Nadawca publiczny Franceinfo postanowił to sprawdzić. Poprosili dziesięciu ochotników – wszyscy urodzili się we Francji i francuski jest ich pierwszym językiem – o jego wypełnienie. Wyniki były szokujące. Pięciu ochotników zdało część ustną, ale oblało część pisemną, a dwóch oblało obie części.
Test jest zbyt trudny?
Felix Guyon ze szkoły Thot, która uczy imigrantów i uchodźców języka francuskiego, powiedział, że poziom trudności tego egzaminu jest zbyt duży dla większości osób, które będą chciały się osiedlić we Francji. Chloe Odent, nauczycielka i koordynator stowarzyszenia A Voix Haute, powiedziała, że wielu imigrantów zna francuski na tyle dobrze, że bez problemu komunikują się np. w pracy, a nie da rady zdać tego egzaminu.

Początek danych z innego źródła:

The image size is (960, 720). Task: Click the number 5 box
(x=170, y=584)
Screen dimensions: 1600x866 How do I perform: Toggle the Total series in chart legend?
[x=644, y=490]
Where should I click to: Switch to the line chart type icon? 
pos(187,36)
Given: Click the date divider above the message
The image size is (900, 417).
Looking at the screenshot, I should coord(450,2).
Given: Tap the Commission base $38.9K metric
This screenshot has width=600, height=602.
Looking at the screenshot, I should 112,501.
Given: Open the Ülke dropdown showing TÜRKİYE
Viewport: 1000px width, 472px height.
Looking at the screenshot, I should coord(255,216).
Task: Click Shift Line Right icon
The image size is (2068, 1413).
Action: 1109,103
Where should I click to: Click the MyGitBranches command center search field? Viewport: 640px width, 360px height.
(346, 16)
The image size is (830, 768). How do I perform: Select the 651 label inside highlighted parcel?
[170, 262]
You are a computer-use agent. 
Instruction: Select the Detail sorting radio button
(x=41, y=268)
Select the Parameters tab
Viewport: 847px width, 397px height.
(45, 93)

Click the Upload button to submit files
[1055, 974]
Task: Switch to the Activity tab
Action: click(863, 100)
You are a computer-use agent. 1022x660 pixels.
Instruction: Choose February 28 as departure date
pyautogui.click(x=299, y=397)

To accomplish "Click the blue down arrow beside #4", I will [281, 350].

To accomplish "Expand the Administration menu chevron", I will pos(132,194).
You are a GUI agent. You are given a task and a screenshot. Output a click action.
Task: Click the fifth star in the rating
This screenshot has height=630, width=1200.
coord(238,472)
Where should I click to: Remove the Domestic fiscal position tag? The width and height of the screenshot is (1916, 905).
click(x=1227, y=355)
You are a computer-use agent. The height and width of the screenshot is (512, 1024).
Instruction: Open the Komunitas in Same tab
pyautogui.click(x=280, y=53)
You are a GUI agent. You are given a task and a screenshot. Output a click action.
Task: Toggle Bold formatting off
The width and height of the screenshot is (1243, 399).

Według raportu o wpływie tej ustawy, który przygotowano dla Senatu, stwierdza, że w pierwszym roku jej obowiązywania do egzaminu podejdzie 330 tys. osób, a rząd spodziewa się, że ok. 60 tys. go nie zda i straci prawo pobytu. Jeśli osoba zza granicy jest legalnym mieszkańcem Francji przez kilka lat i nie potrafi mówić po francusku, to dzieje się tak, bo nie spróbowała się go nauczyć – skomentował w zeszłym miesiącu minister spraw wewnętrznych Bruno Retailleau.